_Supplied data_

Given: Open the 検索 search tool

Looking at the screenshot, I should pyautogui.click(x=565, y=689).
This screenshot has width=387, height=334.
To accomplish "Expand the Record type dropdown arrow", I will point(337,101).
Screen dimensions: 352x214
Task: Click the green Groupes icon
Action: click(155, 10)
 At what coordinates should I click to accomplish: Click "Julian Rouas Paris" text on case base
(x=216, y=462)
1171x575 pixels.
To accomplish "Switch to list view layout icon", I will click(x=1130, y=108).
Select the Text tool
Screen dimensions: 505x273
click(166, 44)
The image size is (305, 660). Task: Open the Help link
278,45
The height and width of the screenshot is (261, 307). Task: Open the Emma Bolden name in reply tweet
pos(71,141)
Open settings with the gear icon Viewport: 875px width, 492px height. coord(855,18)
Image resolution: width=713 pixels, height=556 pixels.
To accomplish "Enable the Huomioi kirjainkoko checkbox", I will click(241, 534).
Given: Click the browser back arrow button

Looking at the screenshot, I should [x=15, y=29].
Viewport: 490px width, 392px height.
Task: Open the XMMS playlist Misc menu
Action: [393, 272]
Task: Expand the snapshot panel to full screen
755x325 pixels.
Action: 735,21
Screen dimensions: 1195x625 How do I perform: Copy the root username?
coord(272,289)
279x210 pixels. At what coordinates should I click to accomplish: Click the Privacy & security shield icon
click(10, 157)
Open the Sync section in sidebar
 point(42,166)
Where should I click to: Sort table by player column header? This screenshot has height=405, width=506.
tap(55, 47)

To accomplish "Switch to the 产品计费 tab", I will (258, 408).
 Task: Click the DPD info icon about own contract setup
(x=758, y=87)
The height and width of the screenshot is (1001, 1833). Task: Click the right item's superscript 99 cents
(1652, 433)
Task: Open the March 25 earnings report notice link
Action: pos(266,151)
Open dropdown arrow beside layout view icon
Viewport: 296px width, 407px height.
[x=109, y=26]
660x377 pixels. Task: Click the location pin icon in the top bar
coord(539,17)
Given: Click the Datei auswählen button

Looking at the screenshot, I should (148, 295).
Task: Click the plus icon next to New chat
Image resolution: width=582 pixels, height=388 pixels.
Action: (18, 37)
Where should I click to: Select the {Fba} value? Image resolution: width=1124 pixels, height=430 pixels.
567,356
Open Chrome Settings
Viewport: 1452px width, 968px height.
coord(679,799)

_What you will do_
Every record, from top to bottom, must be transcribed exactly.

_Your solution_
Given: Open the 検索 search tool

Looking at the screenshot, I should pyautogui.click(x=565, y=689).
This screenshot has width=387, height=334.
To accomplish "Expand the Record type dropdown arrow", I will point(337,101).
Screen dimensions: 352x214
Task: Click the green Groupes icon
Action: click(155, 10)
 At what coordinates should I click to accomplish: Click "Julian Rouas Paris" text on case base
(x=216, y=462)
1171x575 pixels.
To accomplish "Switch to list view layout icon", I will click(x=1130, y=108).
Select the Text tool
Screen dimensions: 505x273
click(166, 44)
The image size is (305, 660). Task: Open the Help link
278,45
The height and width of the screenshot is (261, 307). Task: Open the Emma Bolden name in reply tweet
pos(71,141)
Open settings with the gear icon Viewport: 875px width, 492px height. coord(855,18)
Image resolution: width=713 pixels, height=556 pixels.
To accomplish "Enable the Huomioi kirjainkoko checkbox", I will click(241, 534).
Given: Click the browser back arrow button

Looking at the screenshot, I should [x=15, y=29].
Viewport: 490px width, 392px height.
Task: Open the XMMS playlist Misc menu
Action: [393, 272]
Task: Expand the snapshot panel to full screen
755x325 pixels.
Action: 735,21
Screen dimensions: 1195x625 How do I perform: Copy the root username?
coord(272,289)
279x210 pixels. At what coordinates should I click to accomplish: Click the Privacy & security shield icon
click(10, 157)
Open the Sync section in sidebar
 point(42,166)
Where should I click to: Sort table by player column header? This screenshot has height=405, width=506.
tap(55, 47)

To accomplish "Switch to the 产品计费 tab", I will (258, 408).
 Task: Click the DPD info icon about own contract setup
(x=758, y=87)
The height and width of the screenshot is (1001, 1833). Task: Click the right item's superscript 99 cents
(1652, 433)
Task: Open the March 25 earnings report notice link
Action: pos(266,151)
Open dropdown arrow beside layout view icon
Viewport: 296px width, 407px height.
[x=109, y=26]
660x377 pixels. Task: Click the location pin icon in the top bar
coord(539,17)
Given: Click the Datei auswählen button

Looking at the screenshot, I should (148, 295).
Task: Click the plus icon next to New chat
Image resolution: width=582 pixels, height=388 pixels.
Action: (18, 37)
Where should I click to: Select the {Fba} value? Image resolution: width=1124 pixels, height=430 pixels.
567,356
Open Chrome Settings
Viewport: 1452px width, 968px height.
coord(679,799)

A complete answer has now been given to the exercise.